Verbesserte Integration
Salesforce hat aus den Fehlern der Vergangenheit gelernt und macht es sich zur Aufgabe, neue Funktionalitäten und akquirierte Services stärker und konsistenter in die eigenen Dienstleistungen und Software-Lösungen zu integrieren. Hier kommt die neue MuleSoft-Plattform ins Spiel, die künftig einen wesentlichen Beitrag dazu liefern wird. Denn in der Vergangenheit hatten Kunden verstärkt darüber geklagt, dass viele der hinzugekauften Lösungen zu einer neuen Segmentierung des Salesforce-Gesamtangebots geführt hätten. Auf der Dreamforce verpflichtete sich das Unternehmen nun, diese Herausforderung stärker zu adressieren. Das war längst überfällig.
Partnerschaft mit Apple
Salesforce ist mit Apple eine neue Partnerschaft eingegangen, um ihre Anwendungen mit Features wie Siri, Face ID, Business Chat und iMessage zu erweitern. Die jetzt angekündigte neue App soll Anfang 2019 auf den Markt kommen. Für Salesforce fügt sich die Partnerschaft in eine Reihe ähnlicher Abkommen mit IBM Watson, Google und Amazon ein.

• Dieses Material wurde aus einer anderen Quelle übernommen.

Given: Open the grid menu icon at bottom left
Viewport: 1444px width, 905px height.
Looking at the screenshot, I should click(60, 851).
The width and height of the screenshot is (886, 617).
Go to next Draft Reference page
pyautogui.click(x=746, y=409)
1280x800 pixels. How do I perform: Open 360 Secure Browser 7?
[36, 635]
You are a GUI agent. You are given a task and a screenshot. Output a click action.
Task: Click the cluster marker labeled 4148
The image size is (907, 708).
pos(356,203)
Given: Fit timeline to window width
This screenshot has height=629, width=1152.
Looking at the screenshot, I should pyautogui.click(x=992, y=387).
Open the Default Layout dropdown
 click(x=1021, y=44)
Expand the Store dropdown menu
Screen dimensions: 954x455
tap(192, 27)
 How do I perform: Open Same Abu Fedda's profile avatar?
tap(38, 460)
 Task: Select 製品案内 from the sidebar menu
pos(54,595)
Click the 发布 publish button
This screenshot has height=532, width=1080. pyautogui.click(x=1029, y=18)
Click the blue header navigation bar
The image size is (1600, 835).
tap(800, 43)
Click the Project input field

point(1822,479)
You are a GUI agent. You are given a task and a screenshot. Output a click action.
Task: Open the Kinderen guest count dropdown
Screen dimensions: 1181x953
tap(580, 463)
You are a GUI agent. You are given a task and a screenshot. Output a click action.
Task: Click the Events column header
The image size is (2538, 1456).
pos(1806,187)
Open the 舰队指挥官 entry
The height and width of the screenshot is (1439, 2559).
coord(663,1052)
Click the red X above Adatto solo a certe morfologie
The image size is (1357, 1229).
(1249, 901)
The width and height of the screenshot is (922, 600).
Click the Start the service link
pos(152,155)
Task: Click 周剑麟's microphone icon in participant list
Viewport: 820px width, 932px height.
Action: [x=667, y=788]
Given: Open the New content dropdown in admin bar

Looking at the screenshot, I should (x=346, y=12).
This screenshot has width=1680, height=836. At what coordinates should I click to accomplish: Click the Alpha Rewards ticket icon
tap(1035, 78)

Direkt im Anschluss an diese Bekanntmachung entbrannte eine heftige Diskussion auf Twitter. Teilnehmer wollten nun wissen, wie sich Siri und Einstein verstehen und wer das Nachsehen im Rennen der KIs haben wird. Zumindest die Keynote-Live-Demo war schon einmal beeindruckend: Sie zeigte, wie Sales Cloud User nach Ende eines Kundenmeetings einfach die Ergebnisse in ihr Smartphone diktieren und Einstein diese als Opportunities, Next Steps und Detail Updates kategorisiert und übernimmt.
Diese Themen werden früher oder später auch hierzulande die Unternehmens-, Retail- und Marketingverantwortlichen sämtlicher Branchen beschäftigen und ihnen neue Potenziale auf dem Weg der digitalen Business Transformation eröffnen.